With its enduring reputation as one of the world’s most repressive states, the question of Turkmenistan’s relationship with Europe comes down to a debate over whether the economic advantages the EU stands to gain are enough to let it swallow concerns over rights abuses and autocracy. Turkmenistan is sitting on the world’s fourth-largest natural gas reserves and is among the world’s top 15 producers. With Iran and Russia scaling back imports and China’s economic slump reducing demand, the Turkmen government is eager to find new markets for its key export.
Energy-hungry European states, for their part, would be equally happy to buy Turkmen natural gas (which would be imported via a new Trans-Caspian Pipeline) as part of wider efforts to diversify their energy supplies. In meeting their energy needs, the EU seems happy to leave its competing commitment to human rights by the wayside. As the European External Action Service diplomatically puts it: “The EU wishes to increase its dialogue and cooperation with Turkmenistan, and hopes to strengthen its institutional framework of cooperation with the ratification of the PCA.”

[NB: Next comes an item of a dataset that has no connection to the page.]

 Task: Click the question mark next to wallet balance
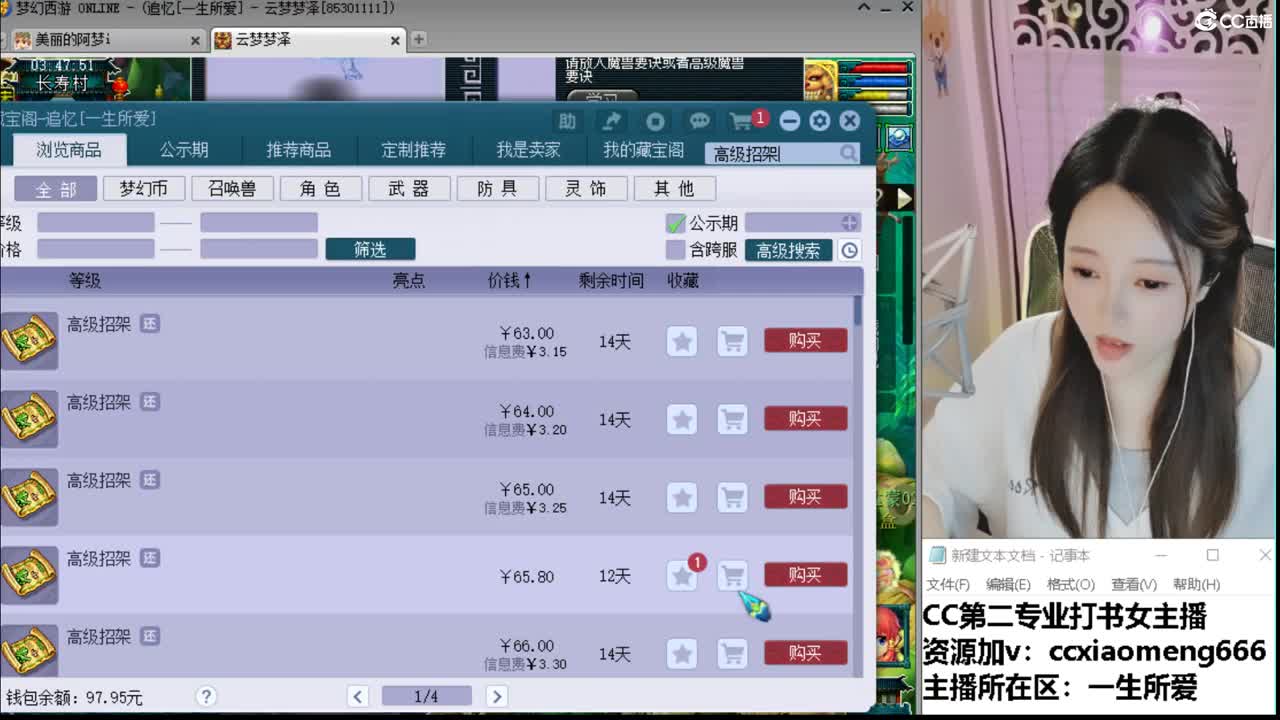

However, the European Union isn’t the only international body getting cozy with Berdimuhamedov’s government. Britain’s Department of Health has come under fire for its plans to send representatives to the World Health Organization (WHO) European Regional Meeting in Ashgabat. That conference will focus on the implementation of the WHO’s Framework Convention on Tobacco Control (FCTC), with the choice of venue perhaps influenced by the strident anti-smoking laws implemented by Niyazov and maintained by Berdimuhamedov. While the WHO actively criticizes European Union bodies for what in their view is a violation of the FCTC’s Article 5.3 (relating to officials’ interaction with the tobacco industry), it has lauded the Turkmen government for its tobacco control efforts.

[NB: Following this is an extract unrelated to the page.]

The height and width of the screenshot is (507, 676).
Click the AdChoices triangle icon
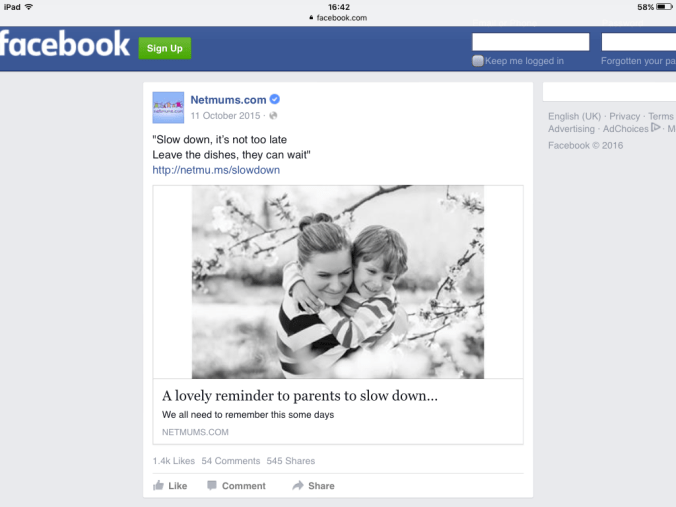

The WHO’s singular embrace of Turkmenistan comes across as contradictory, considering Berdimuhamedov (himself a dentist by training) still oversees one of the most dysfunctional healthcare systems in the world. The current president may have re-opened provincial hospitals, but the quality of medical care available outside of the capital has not progressed beyond the 1970s. The government has poured hundreds of millions of dollars into cutting-edge facilities in Ashgabat, but hospitals elsewhere lack running water, modern toilets, and even heating systems.

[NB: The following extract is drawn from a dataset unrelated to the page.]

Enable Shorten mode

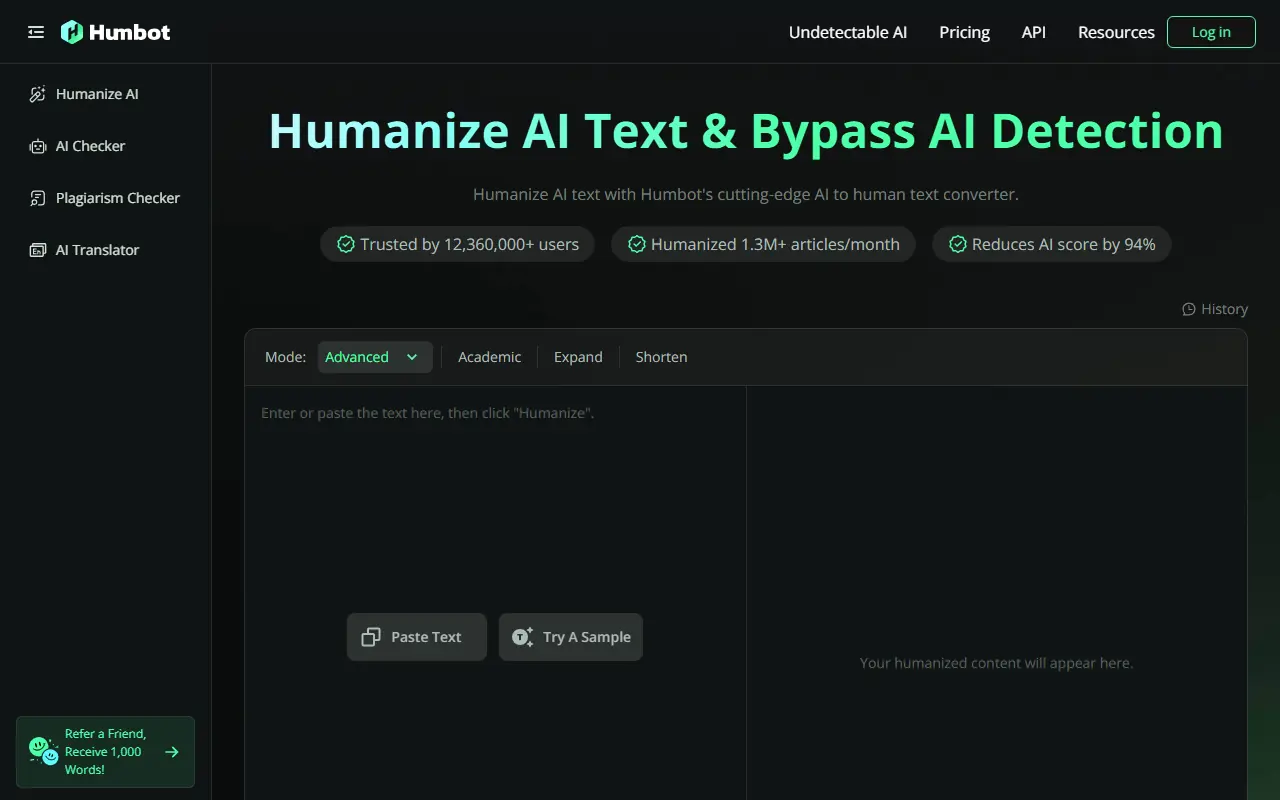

Turkmenistan has not made appreciable progress in respecting human rights norms since the PCA process stalled in 1999, but its natural gas reserves may be enough to overcome European compunctions over Ashgabat’s worst abuses. Considering the rush of proposed trade and infrastructure deals that followed the lifting of sanctions between Europe and Iran after the conclusion of the nuclear deal, this may well be the start of the Union’s move toward economic realpolitik.
Andrew Witthoeft is a EU affairs advisor for an international consulting firm.